Le retour du chien gris dans les bras de son maître

Son seul ami, une lumière dans sa nuit, était un chien gris et maigre nommé Lumière. Lorsque Lumière tomba malade, Sans-Logis fouilla désespérément dans son sac : une vieille montre, quelques livres, des pièces de monnaie. Mais les remèdes dont il avait besoin avaient un prix inabordable, aussi lointain que la mer.

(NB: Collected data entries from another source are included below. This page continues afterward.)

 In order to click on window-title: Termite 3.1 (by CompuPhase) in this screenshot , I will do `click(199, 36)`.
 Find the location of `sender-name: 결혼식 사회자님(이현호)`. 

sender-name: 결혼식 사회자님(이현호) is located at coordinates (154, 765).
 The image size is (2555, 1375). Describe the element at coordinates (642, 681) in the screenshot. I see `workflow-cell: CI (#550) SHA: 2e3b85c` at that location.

Le chien respirait avec peine, sa toux était sèche et fragile. L’homme, assis sur les marches glacées de l’hôpital, cacha son visage dans le pelage terne de l’animal. Ses larmes étaient la seule chaleur qu’il pouvait encore lui offrir.

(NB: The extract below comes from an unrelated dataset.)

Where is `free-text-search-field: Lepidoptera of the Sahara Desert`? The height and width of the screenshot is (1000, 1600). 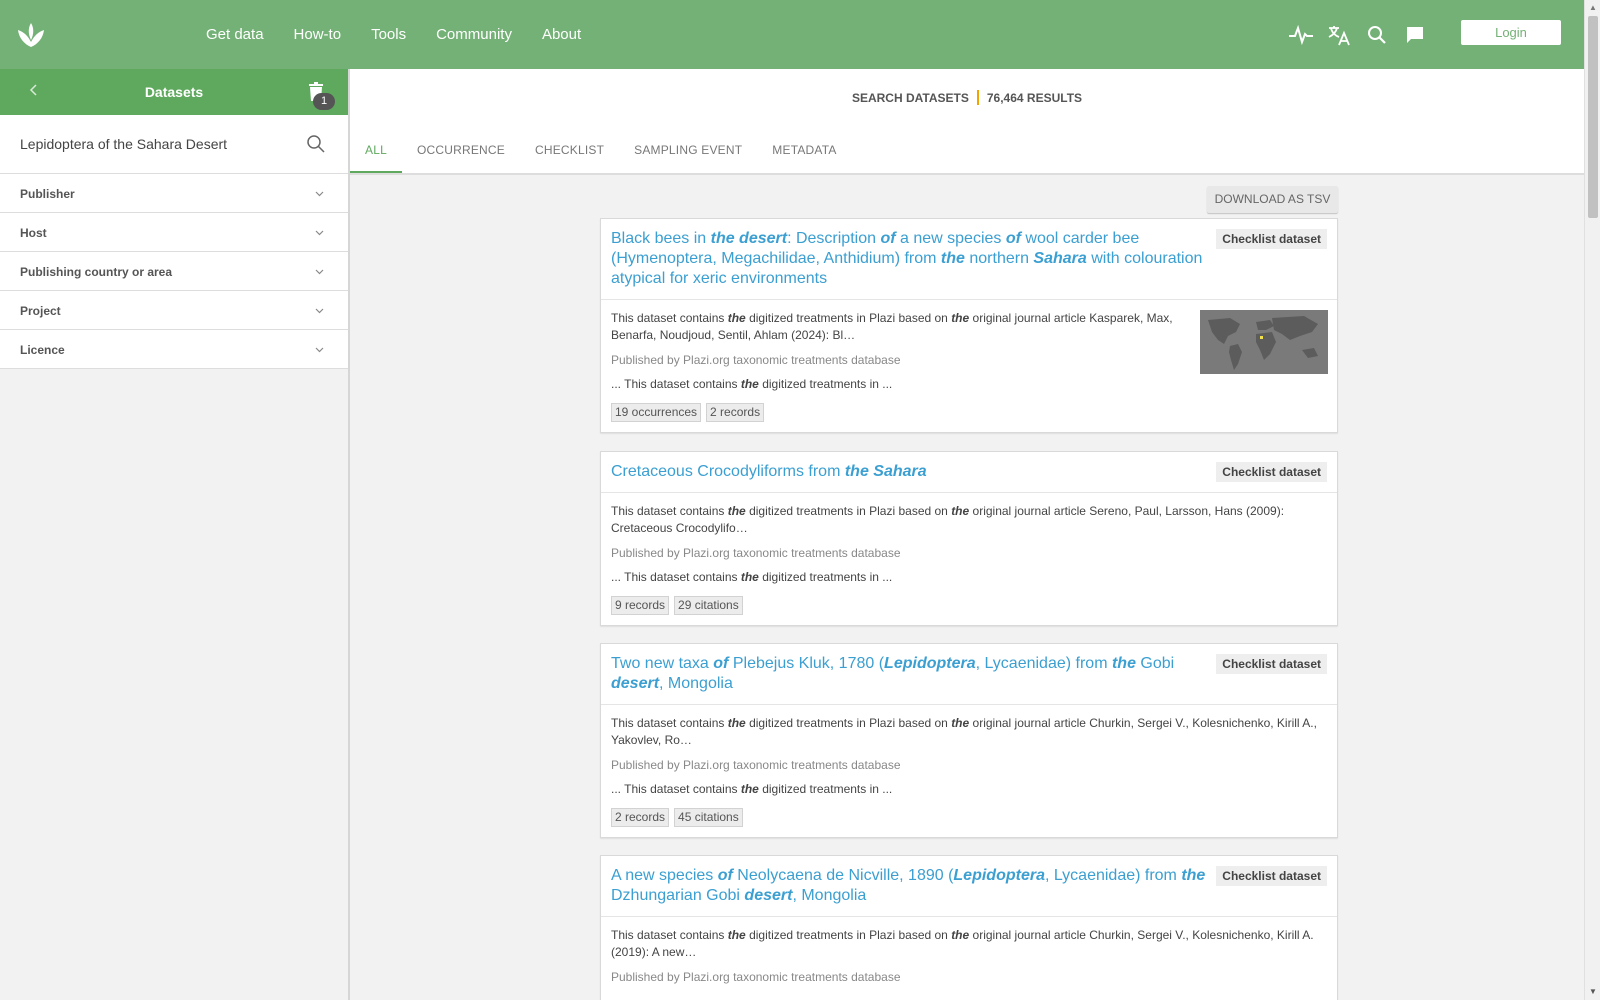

Un soir, une longue voiture noire s’arrêta près d’eux. Un homme élégant en descendit. Il observa longuement le chien souffrant, puis son regard croisa celui du maître, plein d’une détresse muette. Sans prononcer un mot, l’étranger enveloppa délicatement Lumière dans une couverture douce et l’emporta.

Sans-Logis resta seul, submergé par un vide absolu. La nuit fut blanche, ses paupières refusant de se fermer. Les jours suivants, il erra, questionnant les passants. Personne n’avait vu le chien gris et efflanqué.

Puis, un matin, la voiture noire revint. La portière arrière s’ouvrit, et Lumière en bondit – vif, rayonnant de santé, son pelage luisant. Il se précipita vers son maître, le couvrant de petits gémissements joyeux et de coups de langue.

L’homme riche se tenait à côté, un sourire grave aux lèvres : « Pardonnez-moi de l’avoir emmené ainsi, sans vous demander votre avis. Il y a de nombreuses années, dans ces mêmes rues, je n’ai pas pu sauver mon propre chien. Cette négligence m’a hanté depuis. Aujourd’hui, en aidant le vôtre, j’ai enfin pu apaiser ce remords. »

Sans-Logis serra Lumière contre son cœur. Le salut, comprit-il, arrive parfois par les chemins les plus inattendus. Et la plus grande richesse n’est pas ce que l’on possède, mais ce que l’on peut redonner.